- Born: Ann Radford 15 August 1918 Sutton, Surrey
- Died: 20 August 2008 (aged 90) Whetstone
- Occupations: Architect and town planner
- Spouse: Malcolm MacEwen

= Ann MacEwen =

Ann MacEwen née Radford also known as Ann Maitland (15 August 1918 – 20 August 2008) was a British architect and town planner - known for championing National Parks and resisting the car's domination of planning in the UK.

==Life==
MacEwen was born in 1918 in Sutton, Surrey. Her parents Muriel Ann, née Lloyd and Maitland Radford were both doctors. Her father was a medical officer for St Pancras while her mother also worked in public health. Two of her grandparents were the writers Dollie Radford and Ernest Radford. She went to Howell's School in Denbigh and was brought up in the socialist mold. She joined the Architectural Association School of Architecture where she joined the student rebellion that sought to modernise the organisation. Her modernist credentials were demonstrated when she worked on the Architecture student project known as Tomorrow Town. She married John Wheeler on 21 December 1940 who had been a member of the Tomorrow Town team but who, by then, had joined the RAF. Her other contemporaries were Elizabeth Chesterton, Anthony Cox and Richard Llewellyn Davies.

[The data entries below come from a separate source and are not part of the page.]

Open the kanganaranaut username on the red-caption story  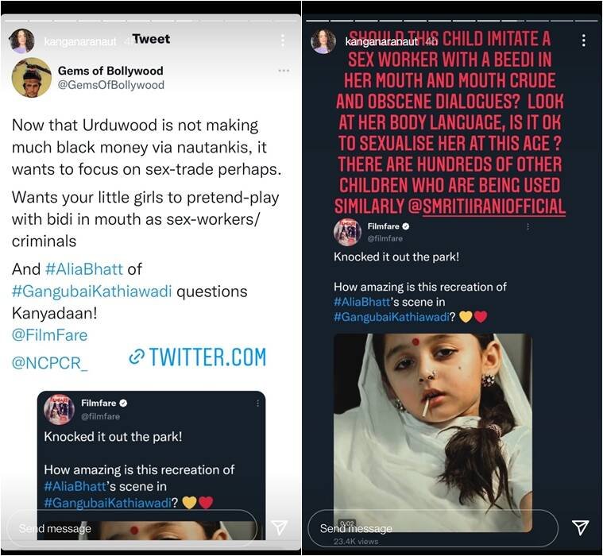[376, 41]
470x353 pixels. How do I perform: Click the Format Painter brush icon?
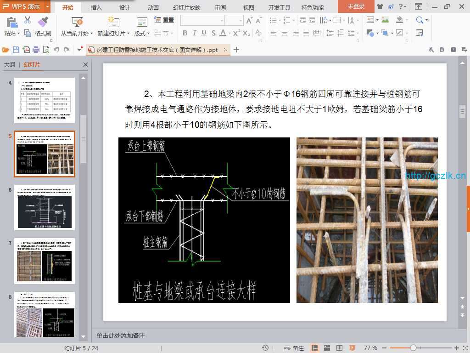43,22
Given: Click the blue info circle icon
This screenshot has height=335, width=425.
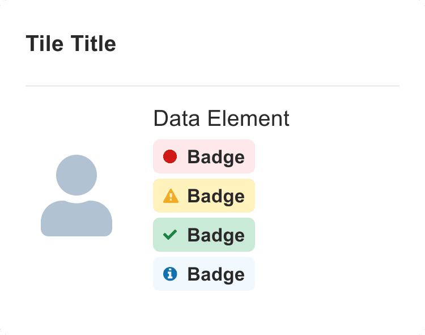Looking at the screenshot, I should (x=170, y=274).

MacEwen believed strongly in the benefits of town planning and architecture although she thought that politics would be required to fully achieve them. Both she and her husband joined the Communist Party of Great Britain, although her husband had become a pilot. They had two children before her husband was killed whist testing a plane at high altitude. At the end of the second world war she was a widow with two children who was working for Judith Ledeboer. Before her husband died they had been living communally with her brother and his wife.

In 1946 she continued architecture planning working on plans for Hemel Hempstead under the leadership of Geoffrey Jellicoe. She married Malcolm MacEwen on 22 May 1947 who was a journalist at the Daily Worker. During the following pregnancy she took a diploma in town planning at the School of Planning and Regional Reconstruction which she completed before her third child was born in September 1948. The following year she was planning the post war reconstruction of Stepney and Poplar working for Percy Johnson Marshall and Arthur Ling at London County Council.

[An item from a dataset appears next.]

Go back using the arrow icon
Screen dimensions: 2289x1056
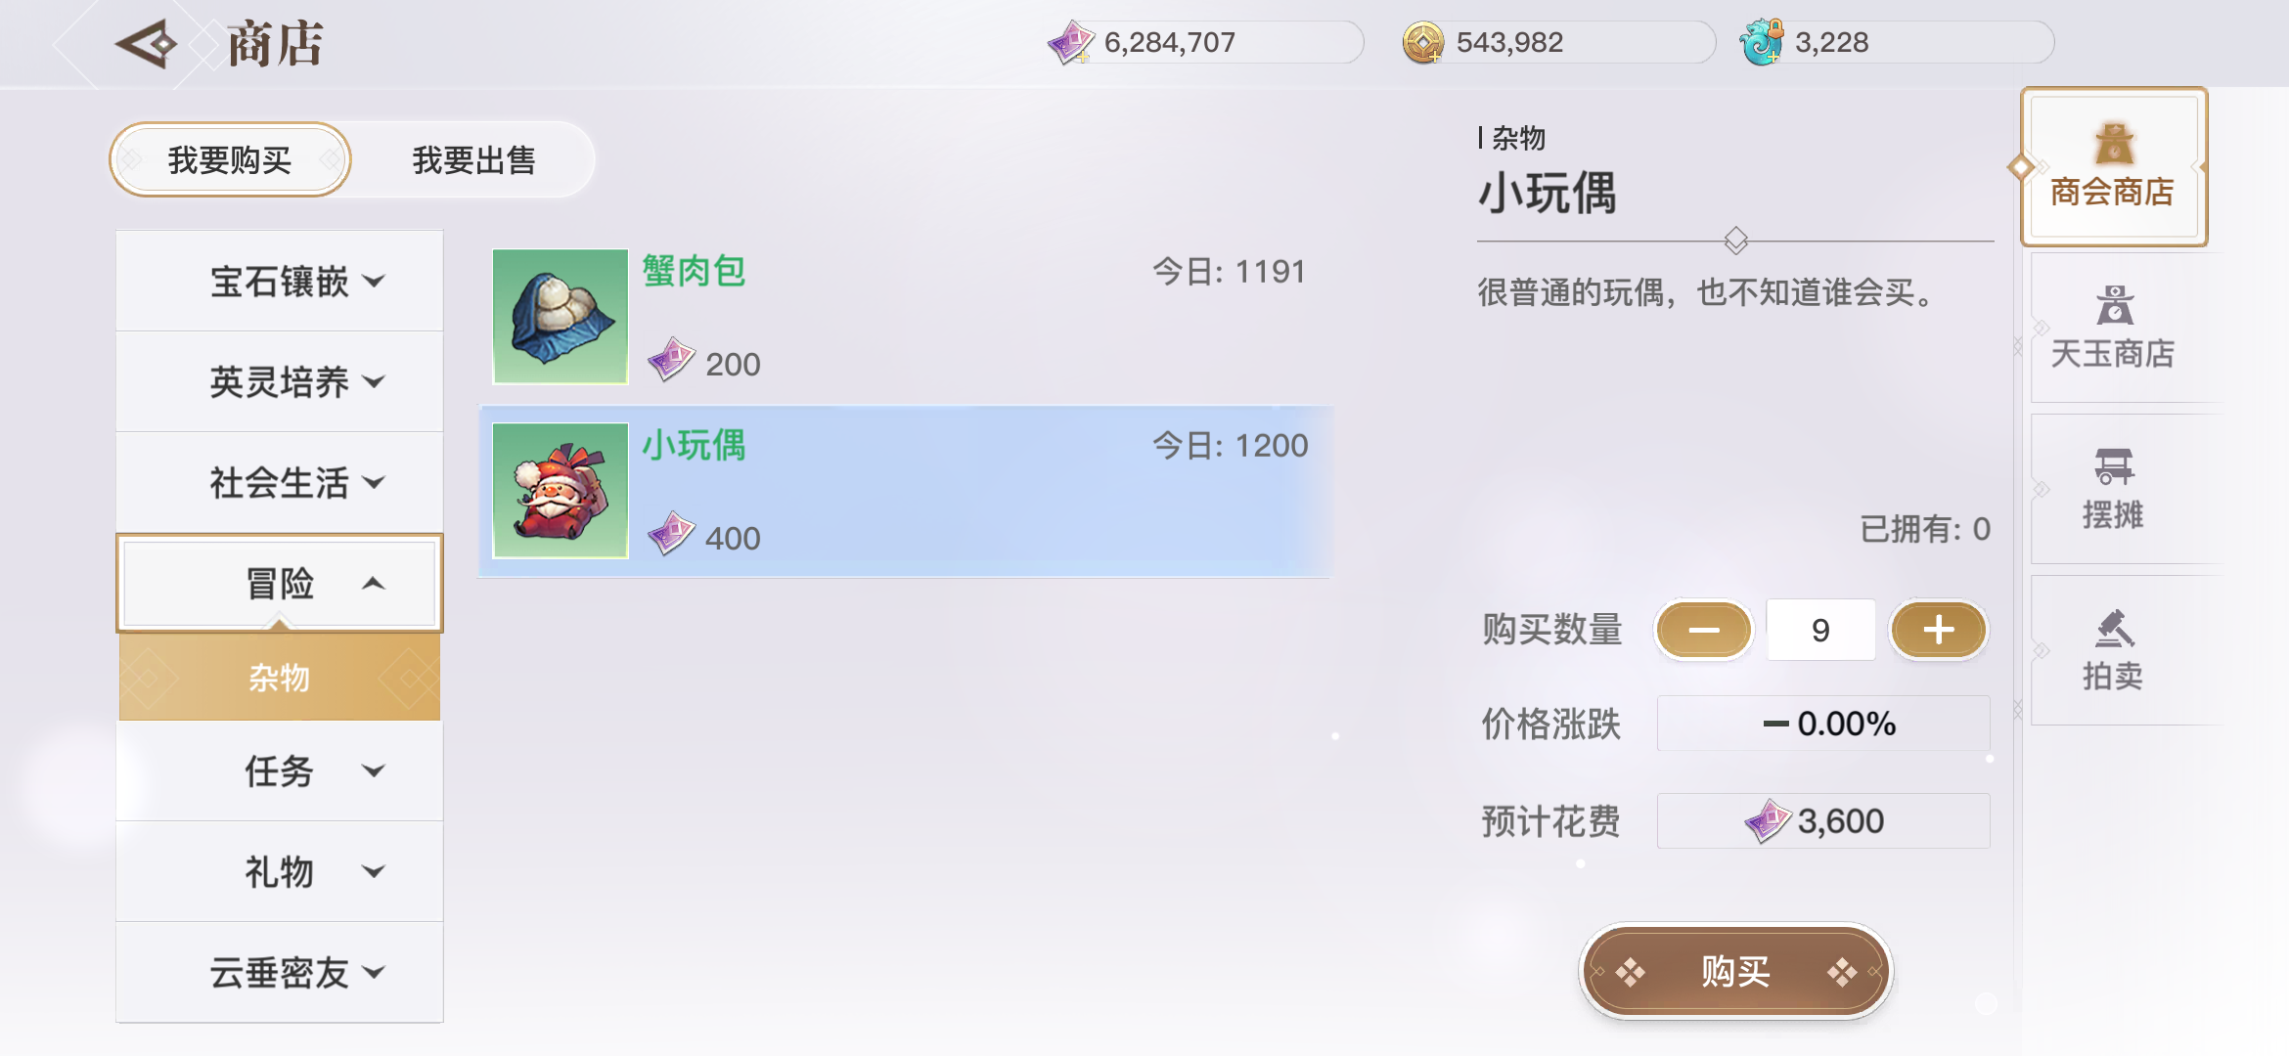(146, 44)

MacEwen insisted on working only a five-day week so that her three children would not be alone on Saturdays. The employment rules discriminated against this work pattern and she was denied full employment rights. This sexist approach changed and she was able to take a leasing role in planning north London which they intended to have community centres, nursery schools, medical facilities and parks. The new estates were built although the community ideals of the Architectural Association were lost in budgets.

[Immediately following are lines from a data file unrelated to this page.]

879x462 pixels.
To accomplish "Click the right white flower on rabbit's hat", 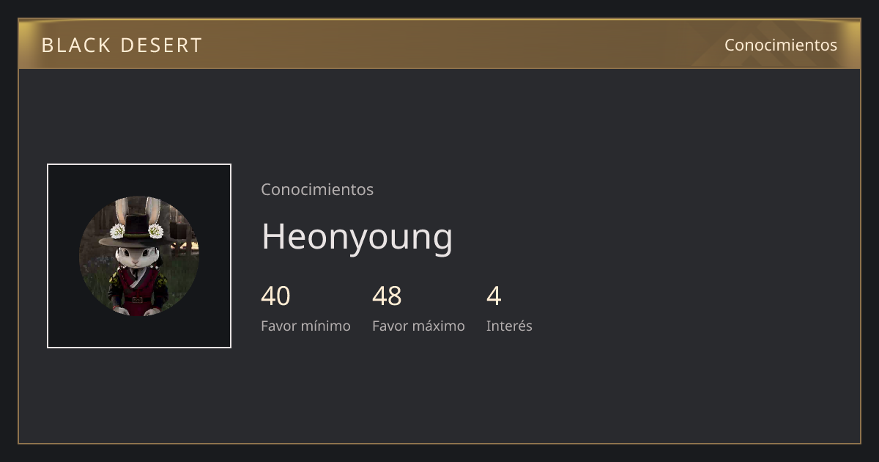I will (156, 231).
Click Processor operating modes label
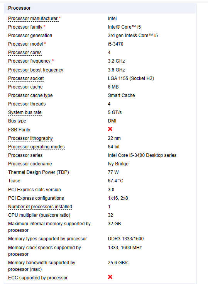This screenshot has width=208, height=284. point(36,147)
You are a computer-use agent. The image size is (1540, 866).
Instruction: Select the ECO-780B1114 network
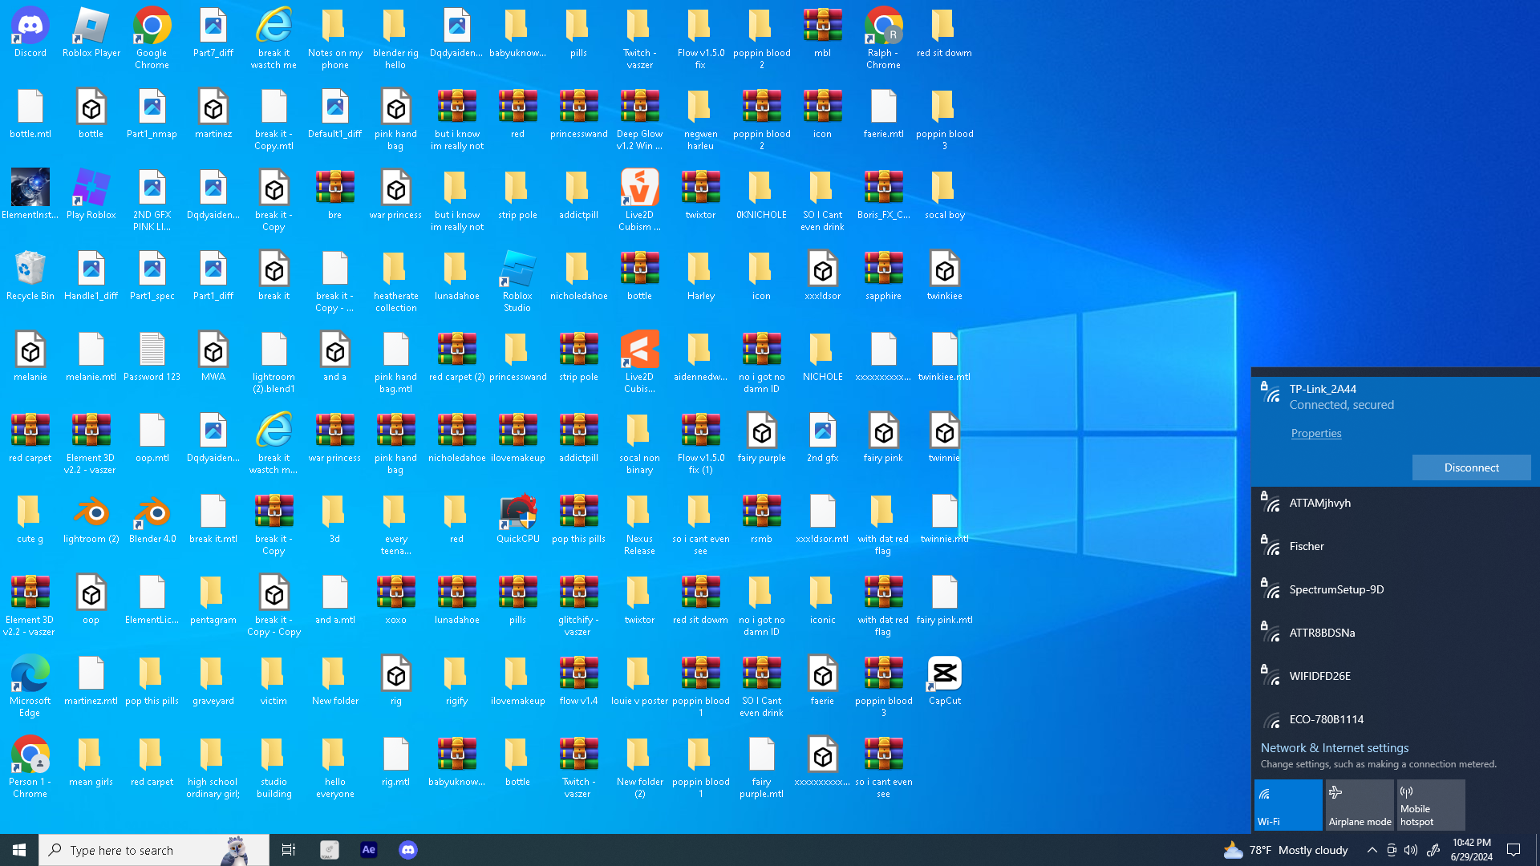coord(1396,719)
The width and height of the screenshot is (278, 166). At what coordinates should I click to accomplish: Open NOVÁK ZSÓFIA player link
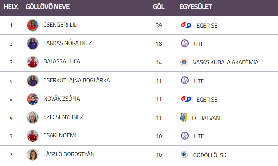pyautogui.click(x=61, y=99)
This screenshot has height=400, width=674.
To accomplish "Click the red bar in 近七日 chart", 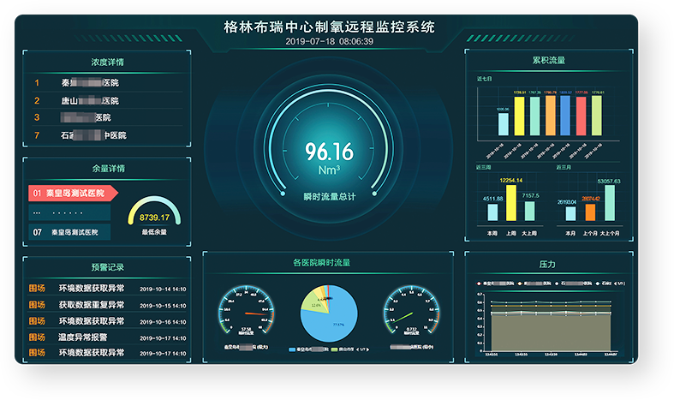I will point(581,116).
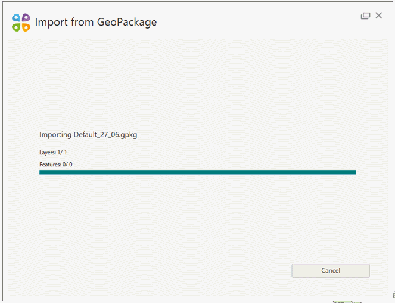Click the blue petal of the logo
395x303 pixels.
(17, 18)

There was an uprising in Hungary in 1956 and MacEwan and her husband were disappointed by Britain's communist party reaction to their plight. They failed to report the facts of Russia's aggression. The MacEwans resigned in protest.

MacEwen and Ann retired to Wootton Courtenay in the Exmoor National Park in 1968. She is known for her books "National Parks: Conservation or Cosmetics?" and "Greenprints for the Countryside?" which she wrote with her husband and supplied a focus for work on Britain's National Parks. Malcolm was cared for by Ann during a lengthy period of poor health during the 1990s, ending with his death in 1996. MacEwen died in a nursing home in 2008.